Business ethics represents an important aspect that influences each country’s socio-economic system, and is important to society, environment, and economy. The present article aims to define significant attributes of business ethics in the sector of small and medium-sized enterprises (SMEs) and compares their attitudes within the three most significant business sectors in the Visegrad Group countries (V4 countries: Czech Republic, Slovak Republic, Poland, and Hungary). An empirical study, focusing on the attitudes of small and medium-sized firms, was conducted in June 2022 in Visegrad Group countries through the reputable hired company MNFORCE, using the Computer Assisted Web Interviewing research method. The total number of respondents in the Visegrad Group countries was 1,398. Statistical hypotheses were tested using descriptive statistics, chi-square, and Z-score at a significance level of α = 5%. The most important conclusion of this research is that there are no significant differences in the approach of SMEs to business ethics based on the sector in which the companies operate.
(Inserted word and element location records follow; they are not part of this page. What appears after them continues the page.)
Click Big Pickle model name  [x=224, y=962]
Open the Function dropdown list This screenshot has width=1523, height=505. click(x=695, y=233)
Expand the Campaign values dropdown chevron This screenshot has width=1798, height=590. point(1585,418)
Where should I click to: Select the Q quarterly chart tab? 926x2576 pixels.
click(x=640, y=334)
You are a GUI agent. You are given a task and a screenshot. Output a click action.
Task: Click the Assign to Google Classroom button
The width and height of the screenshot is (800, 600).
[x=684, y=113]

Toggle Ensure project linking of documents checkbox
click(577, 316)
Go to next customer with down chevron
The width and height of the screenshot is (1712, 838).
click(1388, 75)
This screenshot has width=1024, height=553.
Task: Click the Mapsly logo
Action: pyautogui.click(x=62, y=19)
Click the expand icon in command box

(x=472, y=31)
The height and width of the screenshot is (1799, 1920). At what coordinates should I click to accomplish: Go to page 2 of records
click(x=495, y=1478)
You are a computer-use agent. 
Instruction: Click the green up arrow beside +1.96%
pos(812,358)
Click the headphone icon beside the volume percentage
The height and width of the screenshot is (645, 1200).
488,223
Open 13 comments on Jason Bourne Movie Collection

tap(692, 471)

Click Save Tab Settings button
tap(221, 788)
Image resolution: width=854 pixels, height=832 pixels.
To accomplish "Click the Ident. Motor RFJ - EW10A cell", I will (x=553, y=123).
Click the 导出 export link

Some notable differences in attitudes among SMEs in Slovakia and the Czech Republic were identified, but these were marginal. Therefore, differences in the transformation process within selected economic sectors do not impact the formation of attitudes of small and medium-sized companies in business ethics. It is evident that business ethics is significantly determined primarily by the personal characteristics of the owner/manager of the company, and the specificities of individual sectors do not influence this field.